** Records to use **
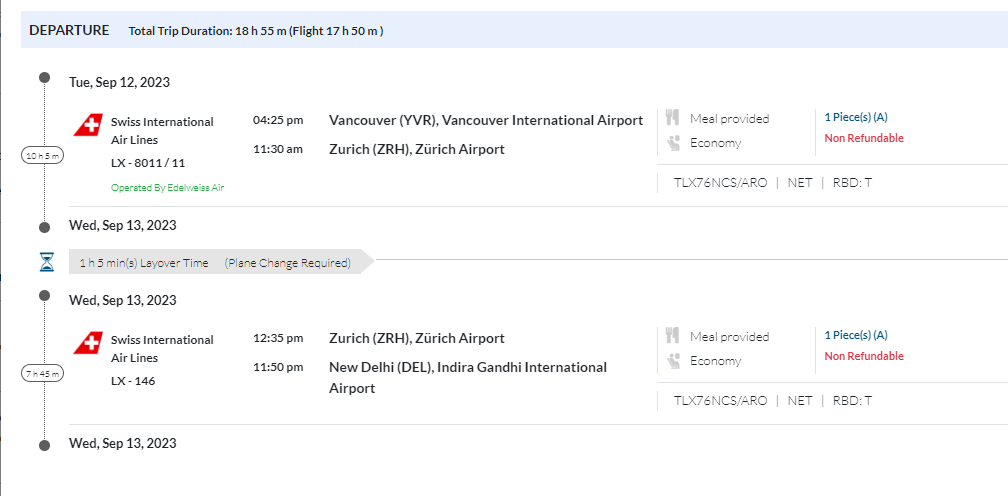Image resolution: width=1008 pixels, height=496 pixels.
Task: Click meal provided icon on first flight
Action: point(672,118)
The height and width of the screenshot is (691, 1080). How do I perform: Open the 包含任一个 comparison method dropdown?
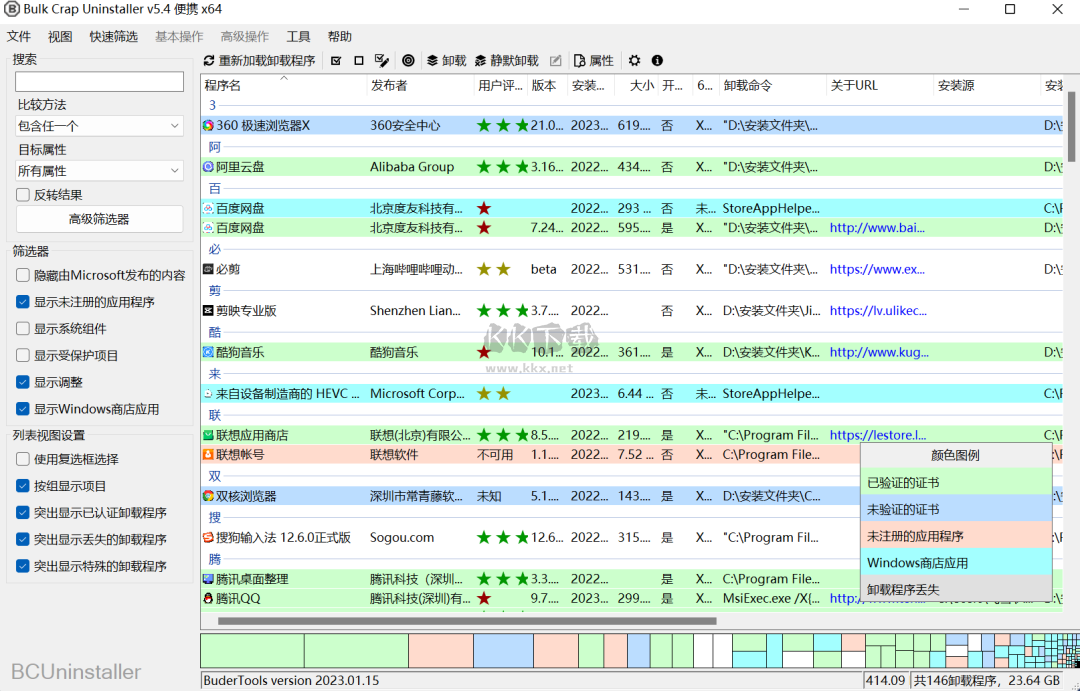98,125
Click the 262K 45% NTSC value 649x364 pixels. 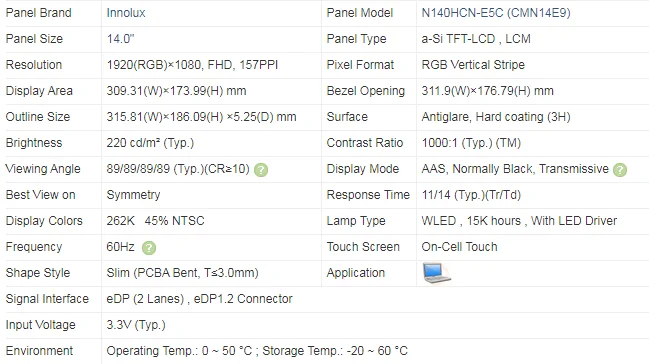pyautogui.click(x=155, y=221)
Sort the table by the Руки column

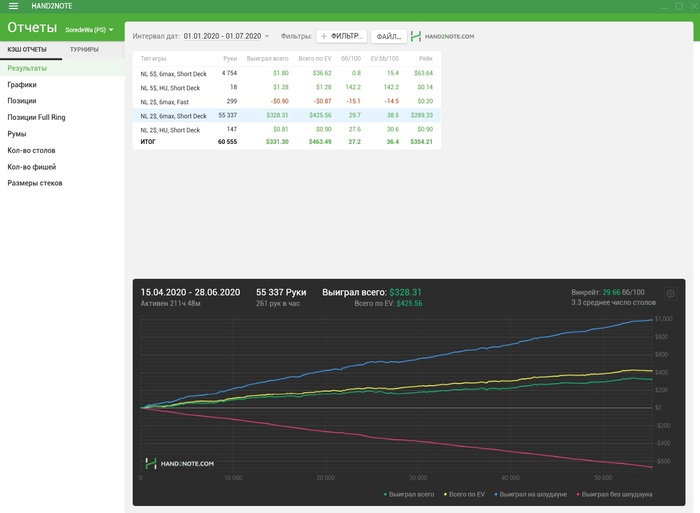tap(230, 59)
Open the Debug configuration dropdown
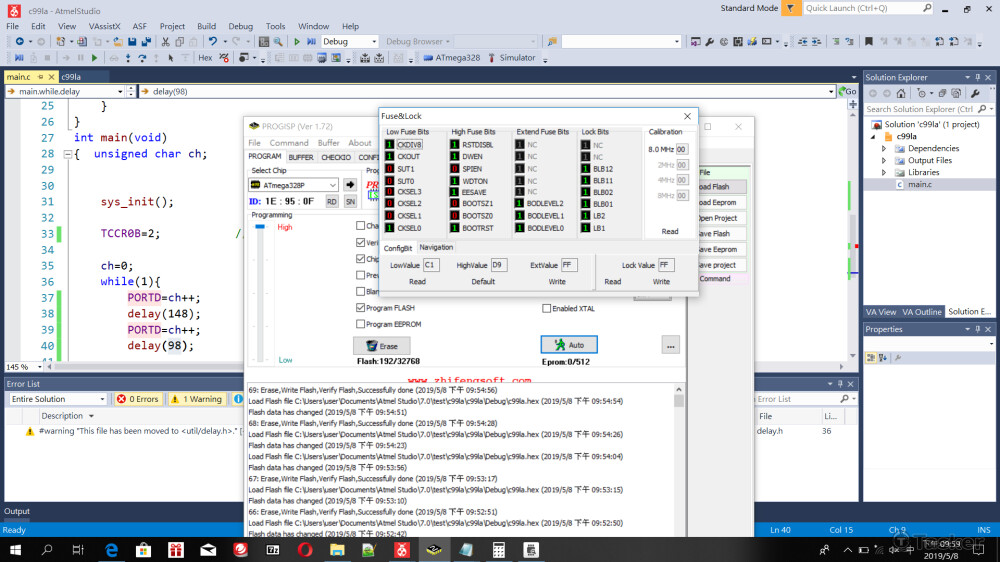The height and width of the screenshot is (562, 1000). point(349,42)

** Activity **
Pick up at the line containing "Sort the table by the Руки column" and copy each line exactly until the data ends, including that last line; copy no pictures.

** Task response **
Sort the table by the Руки column

tap(230, 59)
Open the Debug configuration dropdown
The height and width of the screenshot is (562, 1000). point(349,42)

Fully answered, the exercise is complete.